Exact copies of all records below are needed.

Stored records

####

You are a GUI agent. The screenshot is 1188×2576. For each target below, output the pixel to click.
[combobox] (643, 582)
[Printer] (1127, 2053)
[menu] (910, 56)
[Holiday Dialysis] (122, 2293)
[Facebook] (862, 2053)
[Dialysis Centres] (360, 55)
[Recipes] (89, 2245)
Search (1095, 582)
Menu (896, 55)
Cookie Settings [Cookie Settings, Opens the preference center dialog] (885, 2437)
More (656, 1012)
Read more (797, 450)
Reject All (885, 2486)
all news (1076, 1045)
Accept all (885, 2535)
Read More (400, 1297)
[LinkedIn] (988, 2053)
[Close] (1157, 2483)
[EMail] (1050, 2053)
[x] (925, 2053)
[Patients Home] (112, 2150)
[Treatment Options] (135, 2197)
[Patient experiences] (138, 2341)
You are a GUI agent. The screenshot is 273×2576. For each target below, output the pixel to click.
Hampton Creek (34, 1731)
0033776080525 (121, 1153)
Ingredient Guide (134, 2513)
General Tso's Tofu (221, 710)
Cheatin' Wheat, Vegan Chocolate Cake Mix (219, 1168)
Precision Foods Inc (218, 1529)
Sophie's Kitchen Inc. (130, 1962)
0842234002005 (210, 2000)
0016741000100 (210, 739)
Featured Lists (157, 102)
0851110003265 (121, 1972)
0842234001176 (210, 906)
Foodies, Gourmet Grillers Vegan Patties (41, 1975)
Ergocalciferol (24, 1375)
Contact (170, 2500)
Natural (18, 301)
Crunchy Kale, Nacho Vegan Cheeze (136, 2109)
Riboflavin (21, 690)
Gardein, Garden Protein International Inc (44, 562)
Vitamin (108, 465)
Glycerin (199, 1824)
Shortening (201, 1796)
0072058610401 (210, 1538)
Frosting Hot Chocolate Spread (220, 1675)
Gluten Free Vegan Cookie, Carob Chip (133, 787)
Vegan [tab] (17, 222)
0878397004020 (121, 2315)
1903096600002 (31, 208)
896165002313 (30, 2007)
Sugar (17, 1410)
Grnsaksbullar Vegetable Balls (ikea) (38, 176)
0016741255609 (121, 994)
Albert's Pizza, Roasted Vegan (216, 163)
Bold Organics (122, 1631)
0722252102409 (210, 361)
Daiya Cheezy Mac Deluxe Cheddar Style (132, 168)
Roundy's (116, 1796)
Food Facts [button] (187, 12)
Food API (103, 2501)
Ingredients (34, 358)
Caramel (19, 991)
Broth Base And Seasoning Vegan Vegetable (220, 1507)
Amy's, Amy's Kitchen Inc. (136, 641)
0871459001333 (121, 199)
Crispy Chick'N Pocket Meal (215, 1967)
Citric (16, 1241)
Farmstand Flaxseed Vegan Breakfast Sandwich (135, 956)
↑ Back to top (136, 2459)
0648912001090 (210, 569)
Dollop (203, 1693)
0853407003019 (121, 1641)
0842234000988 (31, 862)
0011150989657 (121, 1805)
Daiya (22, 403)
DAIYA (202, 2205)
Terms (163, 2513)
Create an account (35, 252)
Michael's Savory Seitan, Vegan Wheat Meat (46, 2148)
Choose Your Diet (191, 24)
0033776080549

####

**THE COMPLETED TASK**:
You are a GUI agent. The screenshot is 1188×2576. For each target below, output the pixel to click.
[combobox] (643, 582)
[Printer] (1127, 2053)
[menu] (910, 56)
[Holiday Dialysis] (122, 2293)
[Facebook] (862, 2053)
[Dialysis Centres] (360, 55)
[Recipes] (89, 2245)
Search (1095, 582)
Menu (896, 55)
Cookie Settings [Cookie Settings, Opens the preference center dialog] (885, 2437)
More (656, 1012)
Read more (797, 450)
Reject All (885, 2486)
all news (1076, 1045)
Accept all (885, 2535)
Read More (400, 1297)
[LinkedIn] (988, 2053)
[Close] (1157, 2483)
[EMail] (1050, 2053)
[x] (925, 2053)
[Patients Home] (112, 2150)
[Treatment Options] (135, 2197)
[Patient experiences] (138, 2341)
You are a GUI agent. The screenshot is 273×2576. For each target below, output the pixel to click.
Hampton Creek (34, 1731)
0033776080525 (121, 1153)
Ingredient Guide (134, 2513)
General Tso's Tofu (221, 710)
Cheatin' Wheat, Vegan Chocolate Cake Mix (219, 1168)
Precision Foods Inc (218, 1529)
Sophie's Kitchen Inc. (130, 1962)
0842234002005 (210, 2000)
0016741000100 (210, 739)
Featured Lists (157, 102)
0851110003265 (121, 1972)
0842234001176 (210, 906)
Foodies, Gourmet Grillers Vegan Patties (41, 1975)
Ergocalciferol (24, 1375)
Contact (170, 2500)
Natural (18, 301)
Crunchy Kale, Nacho Vegan Cheeze (136, 2109)
Riboflavin (21, 690)
Gardein, Garden Protein International Inc (44, 562)
Vitamin (108, 465)
Glycerin (199, 1824)
Shortening (201, 1796)
0072058610401 (210, 1538)
Frosting Hot Chocolate Spread (220, 1675)
Gluten Free Vegan Cookie, Carob Chip (133, 787)
Vegan [tab] (17, 222)
0878397004020 (121, 2315)
1903096600002 (31, 208)
896165002313 (30, 2007)
Sugar (17, 1410)
Grnsaksbullar Vegetable Balls (ikea) (38, 176)
0016741255609 (121, 994)
Albert's Pizza, Roasted Vegan (216, 163)
Bold Organics (122, 1631)
0722252102409 (210, 361)
Daiya Cheezy Mac Deluxe Cheddar Style (132, 168)
Roundy's (116, 1796)
Food Facts [button] (187, 12)
Food API (103, 2501)
Ingredients (34, 358)
Caramel (19, 991)
Broth Base And Seasoning Vegan Vegetable (220, 1507)
Amy's, Amy's Kitchen Inc. (136, 641)
0871459001333 (121, 199)
Crispy Chick'N Pocket Meal (215, 1967)
Citric (16, 1241)
Farmstand Flaxseed Vegan Breakfast Sandwich (135, 956)
↑ Back to top (136, 2459)
0648912001090 (210, 569)
Dollop (203, 1693)
0853407003019 (121, 1641)
0842234000988 (31, 862)
0011150989657 (121, 1805)
Daiya (22, 403)
DAIYA (202, 2205)
Terms (163, 2513)
Create an account (35, 252)
Michael's Savory Seitan, Vegan Wheat Meat (46, 2148)
Choose Your Diet (191, 24)
0033776080549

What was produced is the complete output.